As interest rates turn negative and the risk of bail-ins grows closer by the day, holding cash appears increasingly attractive but also unattractive for those politicians and bankers who want an easy way out of another financial crisis.
Physical assets such as gold and silver, when held in segregated, allocated accounts cannot fall victim to these sticky fingered forces. As Dr. Constantin Gurdgiev reminds us:
Cash and monetary assets, such as gold, cannot be expropriated or bailed-in as long as they are held in physical form and under proper storage. Cashless accounts amplify the importance of monetary assets, such as gold, in fulfilling the function of being safe havens against systemic risks – risks that are associated with high probability of Government expropriation.
Once all of your money is in the digital banking system you are immediately vulnerable. You can get ready for it to be frozen, taken to fund a bail-in and even taxed. And in the meantime, enjoy governments, banks and possibly large corporations knowing what you’re spending your money on.
What’s the alternative?
Of course, if you find yourself in Sweden or any other country pushing the cashless agenda you may feel there is little you can do to ‘opt out’ of the new regime.
There is one thing you can do and that’s in regard to your savings. Of course, your day to day spending money will have to be in the form of fiat-based cashless payments but what you decide to keep in the bank in the short-term does not have to be cash.
Cash and other forms of intangible assets are difficult to protect in this digital era.
Dostoevsky wrote, ‘Money is coined liberty’. Sadly this only remains true for one form of money: gold and silver. It is no longer the case for cash.

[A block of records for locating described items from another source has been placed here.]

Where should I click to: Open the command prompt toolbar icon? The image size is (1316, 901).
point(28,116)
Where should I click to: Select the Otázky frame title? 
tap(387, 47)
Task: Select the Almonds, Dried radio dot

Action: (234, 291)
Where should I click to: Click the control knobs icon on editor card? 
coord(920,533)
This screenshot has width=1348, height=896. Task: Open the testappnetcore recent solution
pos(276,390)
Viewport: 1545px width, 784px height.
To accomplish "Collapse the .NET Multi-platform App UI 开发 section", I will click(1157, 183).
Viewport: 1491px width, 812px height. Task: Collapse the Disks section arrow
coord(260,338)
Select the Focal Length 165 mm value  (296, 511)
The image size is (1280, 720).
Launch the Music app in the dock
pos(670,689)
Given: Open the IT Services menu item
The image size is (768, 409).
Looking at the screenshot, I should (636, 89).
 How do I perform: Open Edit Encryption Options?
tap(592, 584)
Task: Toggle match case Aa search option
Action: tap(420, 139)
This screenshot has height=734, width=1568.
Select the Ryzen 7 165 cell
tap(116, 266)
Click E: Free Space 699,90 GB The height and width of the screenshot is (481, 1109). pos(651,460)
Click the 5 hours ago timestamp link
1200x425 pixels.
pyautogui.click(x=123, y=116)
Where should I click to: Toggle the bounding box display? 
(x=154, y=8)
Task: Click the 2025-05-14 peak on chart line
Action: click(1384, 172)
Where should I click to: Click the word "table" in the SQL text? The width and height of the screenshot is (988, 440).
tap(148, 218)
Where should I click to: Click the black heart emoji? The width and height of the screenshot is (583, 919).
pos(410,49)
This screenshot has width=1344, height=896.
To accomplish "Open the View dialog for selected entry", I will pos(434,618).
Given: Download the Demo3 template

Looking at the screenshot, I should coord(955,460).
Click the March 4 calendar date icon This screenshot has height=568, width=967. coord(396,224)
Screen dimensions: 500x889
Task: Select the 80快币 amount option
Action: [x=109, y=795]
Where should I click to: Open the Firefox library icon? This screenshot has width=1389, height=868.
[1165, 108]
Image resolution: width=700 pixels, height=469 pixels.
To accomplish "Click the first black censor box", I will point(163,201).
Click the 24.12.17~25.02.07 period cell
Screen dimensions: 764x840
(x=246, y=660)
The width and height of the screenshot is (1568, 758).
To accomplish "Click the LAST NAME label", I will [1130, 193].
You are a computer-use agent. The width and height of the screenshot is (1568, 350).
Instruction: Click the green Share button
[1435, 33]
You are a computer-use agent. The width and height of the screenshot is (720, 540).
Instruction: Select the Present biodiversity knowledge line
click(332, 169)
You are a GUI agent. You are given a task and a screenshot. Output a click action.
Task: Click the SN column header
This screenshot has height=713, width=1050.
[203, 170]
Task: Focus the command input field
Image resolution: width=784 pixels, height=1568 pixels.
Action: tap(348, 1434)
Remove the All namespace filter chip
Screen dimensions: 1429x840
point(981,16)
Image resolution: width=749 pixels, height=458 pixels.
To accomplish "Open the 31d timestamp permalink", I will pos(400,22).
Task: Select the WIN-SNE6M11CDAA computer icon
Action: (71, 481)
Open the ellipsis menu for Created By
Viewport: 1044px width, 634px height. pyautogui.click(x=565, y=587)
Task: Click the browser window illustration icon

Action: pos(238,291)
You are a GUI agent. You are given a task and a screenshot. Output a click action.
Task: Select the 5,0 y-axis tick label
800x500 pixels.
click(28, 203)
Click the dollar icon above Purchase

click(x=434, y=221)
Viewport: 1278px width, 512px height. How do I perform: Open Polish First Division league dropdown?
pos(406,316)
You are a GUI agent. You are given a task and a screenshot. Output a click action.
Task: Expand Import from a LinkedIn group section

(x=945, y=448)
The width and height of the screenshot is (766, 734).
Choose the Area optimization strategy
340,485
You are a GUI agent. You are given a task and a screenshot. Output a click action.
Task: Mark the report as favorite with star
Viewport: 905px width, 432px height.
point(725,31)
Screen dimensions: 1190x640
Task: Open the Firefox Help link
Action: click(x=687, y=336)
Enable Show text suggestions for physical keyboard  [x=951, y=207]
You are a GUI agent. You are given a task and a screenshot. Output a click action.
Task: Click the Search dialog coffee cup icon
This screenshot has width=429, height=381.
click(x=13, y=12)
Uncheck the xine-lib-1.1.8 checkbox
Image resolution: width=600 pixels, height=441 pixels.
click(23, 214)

History shows multiple attempts of wealth confiscation and restrictions on freedom, each time individuals and governments have returned to gold and silver in order to protect their savings and their privacy.
The role of precious metals in a cashless society are key and investors should remember the importance of diversification and holding assets, under direct ownership, outside of the vulnerable and exposed banking system.